— begin Record excerpts —
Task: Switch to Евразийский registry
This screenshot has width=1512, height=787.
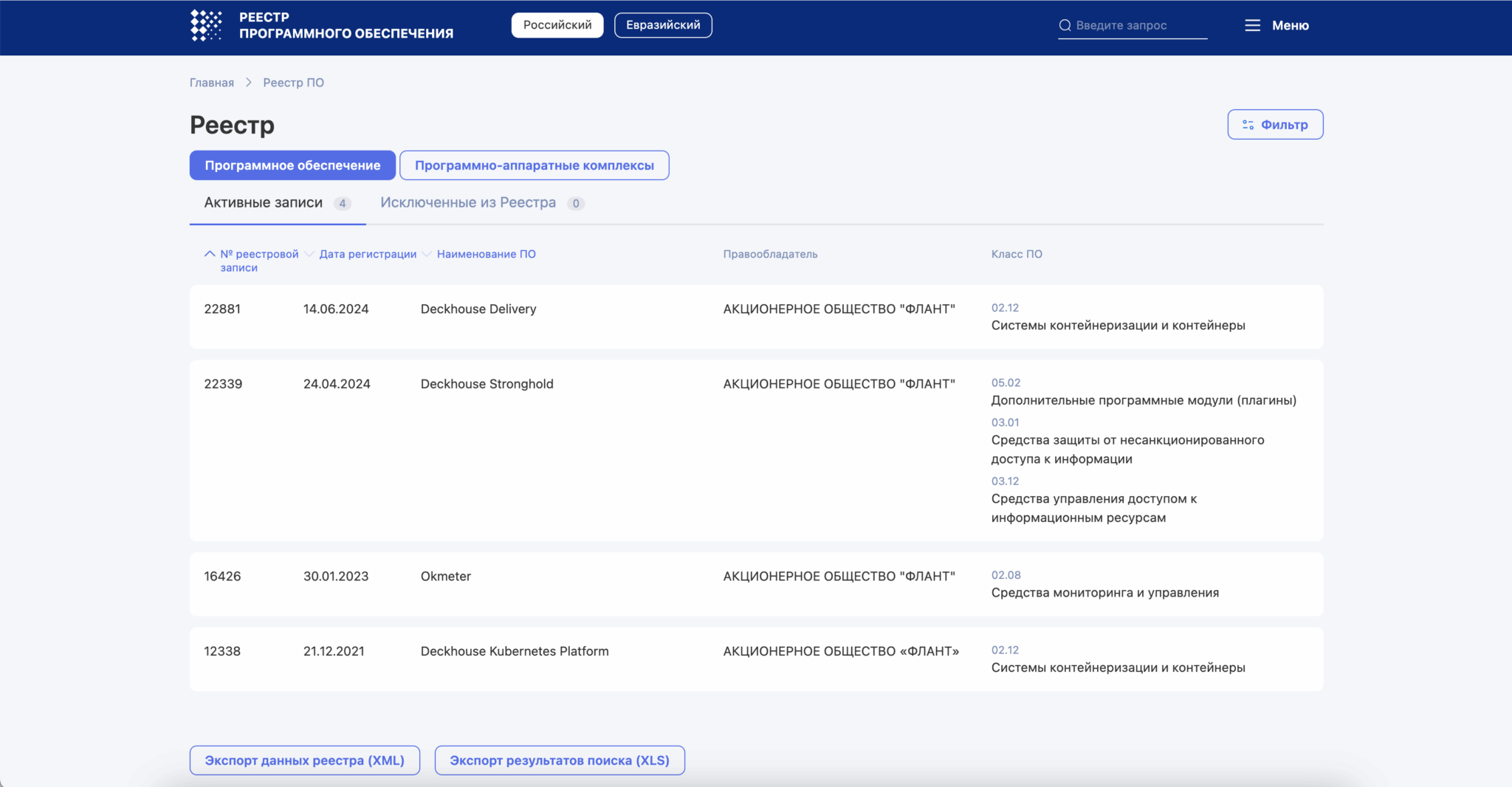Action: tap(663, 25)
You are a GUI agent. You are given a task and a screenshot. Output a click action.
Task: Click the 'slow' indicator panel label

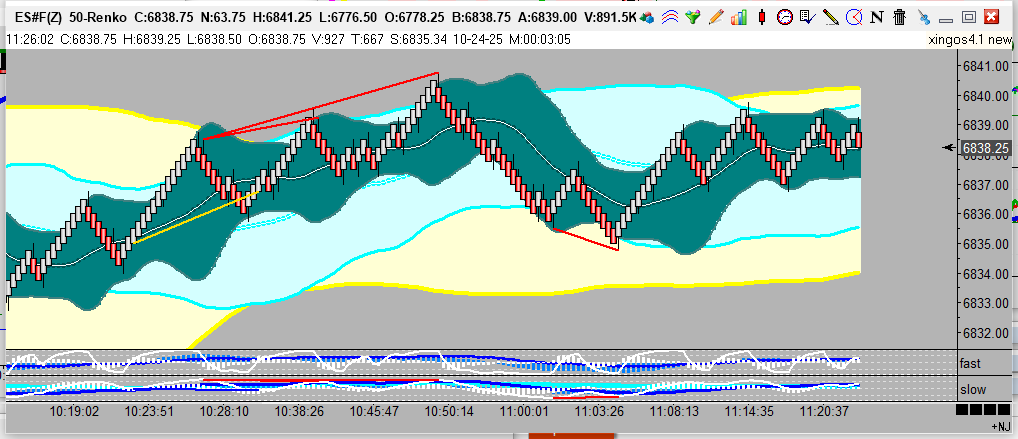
— end Record excerpts —
Required work:
Put all the lines above into a Markdown table with the columns "Row" and "Line," numbering each row and skipping blank lines. Leave the pictures out of the answer.

Written answer:
| Row | Line |
|---|---|
| 1 | Task: Switch to Евразийский registry |
| 2 | This screenshot has width=1512, height=787. |
| 3 | Action: tap(663, 25) |
| 4 | You are a GUI agent. You are given a task and a screenshot. Output a click action. |
| 5 | Task: Click the 'slow' indicator panel label |